• [PROVIDED ENTRIES]
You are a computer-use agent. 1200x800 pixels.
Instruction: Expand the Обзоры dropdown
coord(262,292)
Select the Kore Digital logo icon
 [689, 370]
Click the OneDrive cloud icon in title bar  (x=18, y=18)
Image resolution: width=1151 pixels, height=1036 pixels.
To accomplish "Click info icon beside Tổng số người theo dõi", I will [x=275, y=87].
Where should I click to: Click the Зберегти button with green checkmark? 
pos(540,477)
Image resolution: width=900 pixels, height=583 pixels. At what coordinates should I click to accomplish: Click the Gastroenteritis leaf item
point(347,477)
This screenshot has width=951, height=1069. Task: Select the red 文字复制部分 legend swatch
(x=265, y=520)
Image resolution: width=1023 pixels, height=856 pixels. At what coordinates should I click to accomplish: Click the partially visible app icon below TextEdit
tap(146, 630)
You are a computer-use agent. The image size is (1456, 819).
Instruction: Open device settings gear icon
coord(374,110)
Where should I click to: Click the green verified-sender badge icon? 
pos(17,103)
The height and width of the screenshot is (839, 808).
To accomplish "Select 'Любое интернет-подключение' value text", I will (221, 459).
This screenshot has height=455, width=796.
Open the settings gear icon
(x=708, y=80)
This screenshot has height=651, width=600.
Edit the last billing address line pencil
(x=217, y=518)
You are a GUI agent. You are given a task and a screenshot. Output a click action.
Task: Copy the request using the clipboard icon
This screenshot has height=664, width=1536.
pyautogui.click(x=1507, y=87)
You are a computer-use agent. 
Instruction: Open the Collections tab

• [SHORT PROBLEM]
Recast the lines above as a Markdown table with two columns, Row for a running number and Line for the text of each line, leaving out blank lines.

• [FINISHED TASK]
| Row | Line |
|---|---|
| 1 | You are a computer-use agent. 1200x800 pixels. |
| 2 | Instruction: Expand the Обзоры dropdown |
| 3 | coord(262,292) |
| 4 | Select the Kore Digital logo icon |
| 5 |  [689, 370] |
| 6 | Click the OneDrive cloud icon in title bar  (x=18, y=18) |
| 7 | Image resolution: width=1151 pixels, height=1036 pixels. |
| 8 | To accomplish "Click info icon beside Tổng số người theo dõi", I will [x=275, y=87]. |
| 9 | Where should I click to: Click the Зберегти button with green checkmark?  |
| 10 | pos(540,477) |
| 11 | Image resolution: width=900 pixels, height=583 pixels. At what coordinates should I click to accomplish: Click the Gastroenteritis leaf item |
| 12 | point(347,477) |
| 13 | This screenshot has width=951, height=1069. Task: Select the red 文字复制部分 legend swatch |
| 14 | (x=265, y=520) |
| 15 | Image resolution: width=1023 pixels, height=856 pixels. At what coordinates should I click to accomplish: Click the partially visible app icon below TextEdit |
| 16 | tap(146, 630) |
| 17 | You are a computer-use agent. The image size is (1456, 819). |
| 18 | Instruction: Open device settings gear icon |
| 19 | coord(374,110) |
| 20 | Where should I click to: Click the green verified-sender badge icon?  |
| 21 | pos(17,103) |
| 22 | The height and width of the screenshot is (839, 808). |
| 23 | To accomplish "Select 'Любое интернет-подключение' value text", I will (221, 459). |
| 24 | This screenshot has height=455, width=796. |
| 25 | Open the settings gear icon |
| 26 | (x=708, y=80) |
| 27 | This screenshot has height=651, width=600. |
| 28 | Edit the last billing address line pencil |
| 29 | (x=217, y=518) |
| 30 | You are a GUI agent. You are given a task and a screenshot. Output a click action. |
| 31 | Task: Copy the request using the clipboard icon |
| 32 | This screenshot has height=664, width=1536. |
| 33 | pyautogui.click(x=1507, y=87) |
| 34 | You are a computer-use agent.  |
| 35 | Instruction: Open the Collections tab |